(WHAT TO PRODUCE) The lines you return should be those containing the string "gear", taken from the data below.

Dataset items
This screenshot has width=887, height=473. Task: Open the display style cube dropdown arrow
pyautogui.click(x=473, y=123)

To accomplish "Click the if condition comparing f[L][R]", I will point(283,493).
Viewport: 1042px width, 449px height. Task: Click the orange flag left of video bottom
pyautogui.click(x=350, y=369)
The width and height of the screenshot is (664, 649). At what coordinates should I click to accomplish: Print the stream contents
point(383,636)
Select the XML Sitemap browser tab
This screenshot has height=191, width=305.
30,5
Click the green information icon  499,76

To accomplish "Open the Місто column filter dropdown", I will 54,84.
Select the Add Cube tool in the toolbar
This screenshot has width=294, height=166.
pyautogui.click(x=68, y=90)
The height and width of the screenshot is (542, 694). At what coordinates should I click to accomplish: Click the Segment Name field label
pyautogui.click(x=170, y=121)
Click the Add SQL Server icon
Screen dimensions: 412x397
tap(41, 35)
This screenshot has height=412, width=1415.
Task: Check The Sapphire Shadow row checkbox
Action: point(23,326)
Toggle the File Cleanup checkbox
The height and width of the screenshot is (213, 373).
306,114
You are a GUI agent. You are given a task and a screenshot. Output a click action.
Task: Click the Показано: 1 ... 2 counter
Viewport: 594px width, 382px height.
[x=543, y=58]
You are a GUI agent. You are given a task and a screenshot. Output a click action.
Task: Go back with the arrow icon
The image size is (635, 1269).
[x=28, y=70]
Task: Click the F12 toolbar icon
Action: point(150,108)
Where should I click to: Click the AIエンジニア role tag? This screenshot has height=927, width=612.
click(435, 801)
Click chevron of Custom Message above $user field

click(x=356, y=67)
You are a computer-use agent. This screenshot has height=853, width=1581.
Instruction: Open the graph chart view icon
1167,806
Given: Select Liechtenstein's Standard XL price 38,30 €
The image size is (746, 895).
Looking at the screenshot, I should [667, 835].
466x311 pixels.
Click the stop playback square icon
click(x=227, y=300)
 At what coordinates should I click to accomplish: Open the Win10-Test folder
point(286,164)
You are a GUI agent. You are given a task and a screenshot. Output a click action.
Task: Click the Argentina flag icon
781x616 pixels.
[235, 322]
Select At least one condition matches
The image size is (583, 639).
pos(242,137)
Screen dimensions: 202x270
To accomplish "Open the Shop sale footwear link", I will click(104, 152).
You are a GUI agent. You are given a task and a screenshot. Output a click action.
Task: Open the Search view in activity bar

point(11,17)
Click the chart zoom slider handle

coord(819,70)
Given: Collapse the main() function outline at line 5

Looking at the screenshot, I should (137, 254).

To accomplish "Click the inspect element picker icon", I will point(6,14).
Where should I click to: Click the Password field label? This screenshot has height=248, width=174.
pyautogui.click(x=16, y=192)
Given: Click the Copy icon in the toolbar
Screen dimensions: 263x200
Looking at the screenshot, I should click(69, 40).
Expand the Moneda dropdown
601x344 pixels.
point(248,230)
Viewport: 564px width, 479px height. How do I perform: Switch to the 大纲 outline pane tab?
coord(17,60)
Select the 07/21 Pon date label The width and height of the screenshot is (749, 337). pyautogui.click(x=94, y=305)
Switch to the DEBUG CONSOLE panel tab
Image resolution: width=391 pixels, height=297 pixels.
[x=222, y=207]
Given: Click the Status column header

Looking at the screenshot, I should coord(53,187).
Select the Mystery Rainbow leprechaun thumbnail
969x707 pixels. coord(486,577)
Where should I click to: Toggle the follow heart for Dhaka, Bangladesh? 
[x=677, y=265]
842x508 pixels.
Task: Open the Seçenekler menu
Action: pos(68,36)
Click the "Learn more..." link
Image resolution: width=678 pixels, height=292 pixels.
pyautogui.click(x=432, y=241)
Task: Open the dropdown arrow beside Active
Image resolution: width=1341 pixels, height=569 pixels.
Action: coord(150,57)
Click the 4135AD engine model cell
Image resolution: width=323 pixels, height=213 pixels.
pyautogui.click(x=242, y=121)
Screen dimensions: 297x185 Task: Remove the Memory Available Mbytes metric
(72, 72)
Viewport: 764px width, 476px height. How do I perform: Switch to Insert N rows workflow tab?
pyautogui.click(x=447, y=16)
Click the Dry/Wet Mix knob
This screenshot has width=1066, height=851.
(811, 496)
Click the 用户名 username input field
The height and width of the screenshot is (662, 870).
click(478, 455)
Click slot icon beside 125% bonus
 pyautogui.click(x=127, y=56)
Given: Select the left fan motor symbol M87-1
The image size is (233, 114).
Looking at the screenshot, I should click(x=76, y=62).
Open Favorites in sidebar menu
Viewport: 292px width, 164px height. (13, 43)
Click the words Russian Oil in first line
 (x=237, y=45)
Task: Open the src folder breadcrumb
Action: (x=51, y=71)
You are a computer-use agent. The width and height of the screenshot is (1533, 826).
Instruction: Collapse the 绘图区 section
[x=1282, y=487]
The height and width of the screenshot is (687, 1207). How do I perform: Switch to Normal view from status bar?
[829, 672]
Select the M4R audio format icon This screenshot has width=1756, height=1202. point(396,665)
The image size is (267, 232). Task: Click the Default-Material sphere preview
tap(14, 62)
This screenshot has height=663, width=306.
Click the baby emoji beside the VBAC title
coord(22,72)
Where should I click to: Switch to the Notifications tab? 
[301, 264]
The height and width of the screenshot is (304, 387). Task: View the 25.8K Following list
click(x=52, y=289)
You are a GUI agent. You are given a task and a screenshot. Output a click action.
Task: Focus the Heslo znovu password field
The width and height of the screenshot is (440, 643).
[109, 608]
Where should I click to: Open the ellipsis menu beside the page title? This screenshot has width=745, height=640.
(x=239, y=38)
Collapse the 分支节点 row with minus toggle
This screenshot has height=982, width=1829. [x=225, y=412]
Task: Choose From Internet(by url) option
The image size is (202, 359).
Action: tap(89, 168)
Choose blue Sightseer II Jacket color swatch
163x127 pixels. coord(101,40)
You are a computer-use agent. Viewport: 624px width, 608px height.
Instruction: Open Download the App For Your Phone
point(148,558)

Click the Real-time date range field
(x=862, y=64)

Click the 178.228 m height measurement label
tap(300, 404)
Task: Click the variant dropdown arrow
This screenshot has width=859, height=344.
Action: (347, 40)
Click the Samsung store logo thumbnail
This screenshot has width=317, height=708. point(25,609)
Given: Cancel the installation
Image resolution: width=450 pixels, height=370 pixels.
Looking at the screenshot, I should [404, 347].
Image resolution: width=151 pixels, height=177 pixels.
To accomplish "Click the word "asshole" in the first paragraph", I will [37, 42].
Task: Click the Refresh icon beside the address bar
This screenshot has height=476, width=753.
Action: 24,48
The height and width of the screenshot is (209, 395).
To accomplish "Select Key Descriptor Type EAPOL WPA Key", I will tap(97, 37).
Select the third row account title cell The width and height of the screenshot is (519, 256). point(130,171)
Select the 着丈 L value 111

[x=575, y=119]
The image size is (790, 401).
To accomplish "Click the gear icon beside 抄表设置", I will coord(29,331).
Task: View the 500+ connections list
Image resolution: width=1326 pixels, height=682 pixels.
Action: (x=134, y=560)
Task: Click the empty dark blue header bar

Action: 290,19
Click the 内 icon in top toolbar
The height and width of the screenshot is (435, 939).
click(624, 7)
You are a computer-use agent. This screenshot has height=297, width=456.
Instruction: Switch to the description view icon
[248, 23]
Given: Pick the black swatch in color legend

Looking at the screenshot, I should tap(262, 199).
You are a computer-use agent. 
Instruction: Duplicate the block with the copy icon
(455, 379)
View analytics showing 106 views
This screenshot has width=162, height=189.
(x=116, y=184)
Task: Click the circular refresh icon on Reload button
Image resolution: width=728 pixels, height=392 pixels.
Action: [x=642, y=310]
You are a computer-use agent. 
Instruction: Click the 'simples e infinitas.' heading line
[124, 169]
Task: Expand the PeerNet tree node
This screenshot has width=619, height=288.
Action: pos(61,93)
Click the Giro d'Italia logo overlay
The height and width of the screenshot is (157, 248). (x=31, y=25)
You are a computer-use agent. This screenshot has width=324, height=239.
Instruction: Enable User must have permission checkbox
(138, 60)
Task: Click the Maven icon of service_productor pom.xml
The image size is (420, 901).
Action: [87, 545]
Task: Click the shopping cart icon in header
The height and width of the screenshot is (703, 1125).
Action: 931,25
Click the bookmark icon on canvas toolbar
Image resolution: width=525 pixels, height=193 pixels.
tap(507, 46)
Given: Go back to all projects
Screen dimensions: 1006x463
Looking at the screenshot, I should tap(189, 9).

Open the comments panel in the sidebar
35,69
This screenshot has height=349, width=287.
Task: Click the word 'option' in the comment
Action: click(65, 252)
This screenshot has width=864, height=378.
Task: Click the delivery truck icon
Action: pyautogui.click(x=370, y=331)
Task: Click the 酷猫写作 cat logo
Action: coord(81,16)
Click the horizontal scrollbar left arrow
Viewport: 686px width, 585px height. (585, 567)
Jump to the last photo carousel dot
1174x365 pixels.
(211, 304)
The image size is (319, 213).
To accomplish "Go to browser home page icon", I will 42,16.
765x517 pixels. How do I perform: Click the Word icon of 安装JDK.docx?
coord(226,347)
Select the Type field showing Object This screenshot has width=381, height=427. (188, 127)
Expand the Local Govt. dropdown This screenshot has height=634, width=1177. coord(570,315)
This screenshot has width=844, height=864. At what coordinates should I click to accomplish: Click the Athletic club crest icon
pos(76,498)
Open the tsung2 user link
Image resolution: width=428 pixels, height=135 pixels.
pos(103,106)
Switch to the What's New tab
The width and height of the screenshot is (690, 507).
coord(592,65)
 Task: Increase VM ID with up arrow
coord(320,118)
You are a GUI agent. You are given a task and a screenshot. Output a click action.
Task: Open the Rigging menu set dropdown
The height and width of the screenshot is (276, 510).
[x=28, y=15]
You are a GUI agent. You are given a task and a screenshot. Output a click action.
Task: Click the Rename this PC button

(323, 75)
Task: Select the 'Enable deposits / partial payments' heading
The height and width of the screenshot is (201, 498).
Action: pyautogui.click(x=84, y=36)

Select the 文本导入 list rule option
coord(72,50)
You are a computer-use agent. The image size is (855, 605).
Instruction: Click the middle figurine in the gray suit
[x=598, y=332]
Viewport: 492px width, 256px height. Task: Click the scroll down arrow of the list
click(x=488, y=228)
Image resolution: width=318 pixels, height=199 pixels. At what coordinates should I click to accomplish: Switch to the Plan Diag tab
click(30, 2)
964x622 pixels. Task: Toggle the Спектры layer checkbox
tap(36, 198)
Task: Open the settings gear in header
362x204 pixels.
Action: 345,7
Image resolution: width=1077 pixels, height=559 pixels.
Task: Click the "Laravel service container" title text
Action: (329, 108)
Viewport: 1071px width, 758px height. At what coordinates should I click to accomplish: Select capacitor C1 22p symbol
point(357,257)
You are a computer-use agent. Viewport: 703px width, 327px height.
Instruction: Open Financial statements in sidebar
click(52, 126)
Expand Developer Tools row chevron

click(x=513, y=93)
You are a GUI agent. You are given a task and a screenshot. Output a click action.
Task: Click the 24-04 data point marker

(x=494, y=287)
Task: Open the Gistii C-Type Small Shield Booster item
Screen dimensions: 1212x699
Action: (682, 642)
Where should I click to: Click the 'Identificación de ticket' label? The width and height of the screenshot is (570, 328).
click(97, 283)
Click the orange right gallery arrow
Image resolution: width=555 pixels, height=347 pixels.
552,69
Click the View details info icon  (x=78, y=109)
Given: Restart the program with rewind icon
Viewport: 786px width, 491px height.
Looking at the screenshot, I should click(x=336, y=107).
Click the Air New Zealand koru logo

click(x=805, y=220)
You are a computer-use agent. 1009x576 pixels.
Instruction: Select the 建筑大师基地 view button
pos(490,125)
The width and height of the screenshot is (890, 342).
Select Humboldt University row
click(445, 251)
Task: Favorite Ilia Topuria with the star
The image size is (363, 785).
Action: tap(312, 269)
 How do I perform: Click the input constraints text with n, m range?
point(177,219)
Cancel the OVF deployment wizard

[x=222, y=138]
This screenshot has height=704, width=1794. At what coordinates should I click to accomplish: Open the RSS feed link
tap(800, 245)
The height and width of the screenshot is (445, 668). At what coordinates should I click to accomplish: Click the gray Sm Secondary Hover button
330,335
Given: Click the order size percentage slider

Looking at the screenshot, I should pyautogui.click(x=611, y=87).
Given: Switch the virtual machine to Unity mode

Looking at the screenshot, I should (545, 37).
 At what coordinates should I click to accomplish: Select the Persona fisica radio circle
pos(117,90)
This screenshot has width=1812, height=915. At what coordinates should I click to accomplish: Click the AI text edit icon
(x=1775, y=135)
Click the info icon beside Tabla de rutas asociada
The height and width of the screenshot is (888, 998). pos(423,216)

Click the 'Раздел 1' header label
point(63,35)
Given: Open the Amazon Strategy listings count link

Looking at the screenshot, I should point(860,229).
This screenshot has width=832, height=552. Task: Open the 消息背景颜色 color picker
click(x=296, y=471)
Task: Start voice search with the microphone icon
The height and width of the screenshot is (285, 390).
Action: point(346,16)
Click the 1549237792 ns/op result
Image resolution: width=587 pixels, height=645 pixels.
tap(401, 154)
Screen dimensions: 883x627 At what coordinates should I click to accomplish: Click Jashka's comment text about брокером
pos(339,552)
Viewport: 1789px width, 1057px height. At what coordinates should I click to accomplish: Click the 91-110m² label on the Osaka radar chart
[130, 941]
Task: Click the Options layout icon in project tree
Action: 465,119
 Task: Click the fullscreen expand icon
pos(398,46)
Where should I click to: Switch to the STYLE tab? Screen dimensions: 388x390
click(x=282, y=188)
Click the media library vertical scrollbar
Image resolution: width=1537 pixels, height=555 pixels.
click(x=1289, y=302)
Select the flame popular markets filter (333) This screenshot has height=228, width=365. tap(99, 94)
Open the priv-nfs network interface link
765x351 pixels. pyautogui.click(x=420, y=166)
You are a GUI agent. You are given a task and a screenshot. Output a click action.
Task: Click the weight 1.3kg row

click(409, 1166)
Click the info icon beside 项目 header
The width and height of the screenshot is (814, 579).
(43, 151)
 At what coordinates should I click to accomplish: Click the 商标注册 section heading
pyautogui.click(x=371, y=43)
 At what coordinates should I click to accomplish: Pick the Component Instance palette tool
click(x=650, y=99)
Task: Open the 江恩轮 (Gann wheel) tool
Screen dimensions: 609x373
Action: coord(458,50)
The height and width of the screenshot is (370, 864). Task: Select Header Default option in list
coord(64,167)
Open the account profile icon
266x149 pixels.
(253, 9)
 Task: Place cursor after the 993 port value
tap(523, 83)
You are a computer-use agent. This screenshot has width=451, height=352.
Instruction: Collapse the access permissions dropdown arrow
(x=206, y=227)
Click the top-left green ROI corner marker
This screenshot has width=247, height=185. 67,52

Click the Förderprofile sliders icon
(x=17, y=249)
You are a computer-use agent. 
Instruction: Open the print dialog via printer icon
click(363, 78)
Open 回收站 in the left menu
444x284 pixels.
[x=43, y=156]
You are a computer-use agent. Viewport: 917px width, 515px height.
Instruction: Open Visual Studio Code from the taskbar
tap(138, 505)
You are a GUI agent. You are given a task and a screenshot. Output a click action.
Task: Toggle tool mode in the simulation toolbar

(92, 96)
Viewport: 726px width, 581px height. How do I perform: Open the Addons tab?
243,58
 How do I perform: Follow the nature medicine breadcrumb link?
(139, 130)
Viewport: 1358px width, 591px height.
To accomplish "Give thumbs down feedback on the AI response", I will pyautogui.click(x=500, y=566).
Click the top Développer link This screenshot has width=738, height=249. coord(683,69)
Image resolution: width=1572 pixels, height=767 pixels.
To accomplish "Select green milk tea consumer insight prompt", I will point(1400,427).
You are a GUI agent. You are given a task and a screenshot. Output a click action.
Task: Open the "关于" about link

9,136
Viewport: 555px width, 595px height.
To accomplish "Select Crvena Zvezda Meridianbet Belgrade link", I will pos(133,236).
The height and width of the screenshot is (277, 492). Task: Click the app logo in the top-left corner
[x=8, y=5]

(SOLUTION FOR THIS PROBLEM)
To accomplish "Click the gear icon beside 抄表设置", I will coord(29,331).
Task: Open the settings gear in header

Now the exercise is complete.